Among the 83 patients, 69 (83%) were male, and the median age was 26 years (range = 14–66 years) (Table 1). Among the 79 patients for whom medical record data were available, 70 (89%) were hospitalized during June 5–September 23 (median duration = 4 days; range = 1–17 days), including 35 (44%) who required intensive care unit (ICU) admission; nine (11%) were not hospitalized. Many patients required respiratory support; continuous or bilevel positive airway pressure was required by 30 (38%), and endotracheal intubation and mechanical ventilation was required by nine (11%). Fifty-nine (75%) patients were treated with steroids. Twenty (25%) patients received a diagnosis of acute respiratory distress syndrome. Patients reported having histories of asthma, 16 (20%); anxiety, 27 (34%); depression, 18 (23%); hypertension, four (5%); and heart failure, one (1%). Approximately half of the patients had at least one of these preexisiting conditions. Patients also reported smoking combustible marijuana (43%), tobacco (54%), or both (24%).

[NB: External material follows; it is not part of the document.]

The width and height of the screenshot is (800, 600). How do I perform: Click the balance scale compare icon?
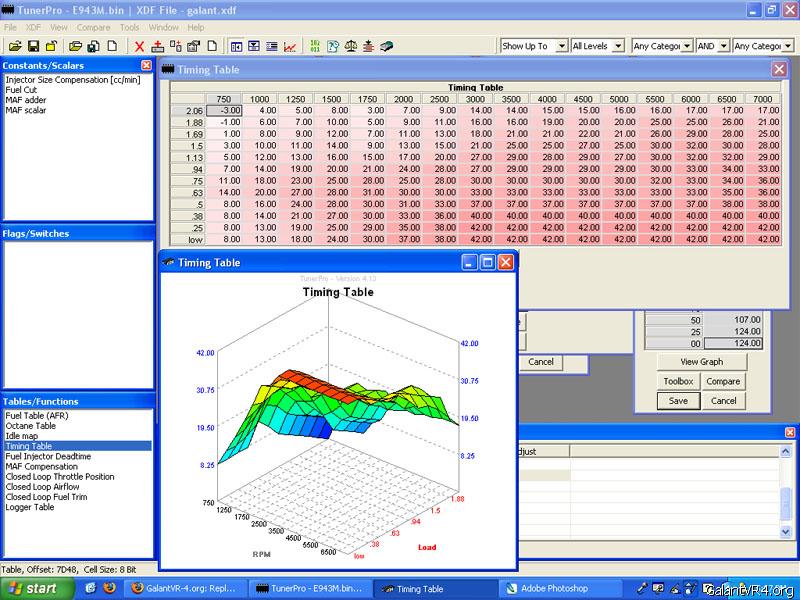(x=350, y=46)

Among the 53 patients interviewed, 49 (92%) reported use of THC-containing e-cigarette, or vaping, products during the 3 months preceding illness (Table 2); 35 (66%) reported using nicotine-containing products; and 32 (60%) reported using both THC- and nicotine-containing products. Seventeen (32%) patients reported exclusive use of THC-containing products, whereas three (6%) reported exclusive use of nicotine-containing products. Use of three brands of prefilled THC-containing cartridges was reported frequently by patients; these included Dank Vapes (21, 40%), Rove (19, 36%), and Golden Gorilla (11, 21%). Seventeen (32%) patients reported using more than one of these brands.

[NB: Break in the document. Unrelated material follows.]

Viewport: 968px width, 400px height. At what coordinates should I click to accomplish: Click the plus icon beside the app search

Patients reported a total of 131 e-cigarette, or vaping, products used during the 3 months before illness and for which the method of acquisition was known; 84 of these were THC-containing products, and 47 were nicotine-containing products (Table 3). Most THC-containing products were acquired through informal sources, including friends (44%), in-person dealers (25%), and online dealers (24%). Five products were purchased at an out-of-state dispensary and one at an in-state vape shop selling these products illicitly. Among 84 THC-containing products used, frequency of use was reported for 70 of 84 (83%). Approximately two thirds (65%) of the THC-containing products were used ≤5 times per day. Among 47 nicotine-containing products used, frequency of use was reported for 29 of 47 (62%). The majority of the nicotine-containing products were used >25 times per day (55%) and were acquired primarily through in-state vape shops (49%) or convenience stores and gas stations (18%).

To date, UDOH and Utah local health departments have collected 72 products from eight (15%) of 53 patients interviewed. Products tested at UPHL comprised 19 prefilled THC-containing cartridges from six patients and 20 nicotine-containing vaping liquids (19 bottled e-liquids and one from an atomizer) from six patients; six patients provided both THC- and nicotine-containing samples, and two provided only nicotine-containing samples). Among the 19 THC-containing cartridges, THC was detected in 19 of 19 (100%), nicotine was detected in one (5%), and evidence of vitamin E acetate was detected in 17 (89%). Samples of nicotine-containing e-liquid, in contrast, only showed evidence of nicotine and no evidence of THC or vitamin E acetate. No other analytes were found.

*The other 16 analytes are diazion, phorate, terbuphos, tetramine, paraoxon parathion, pentazocine, scopolamine, codeine, strychnine, aldrin, endrin, dichlorodiphenyltrichloroethane (DDT), fentanyl, dichlorodiphenyldichloroethylene (DDE), arecoline, pilocarpine, and morphine.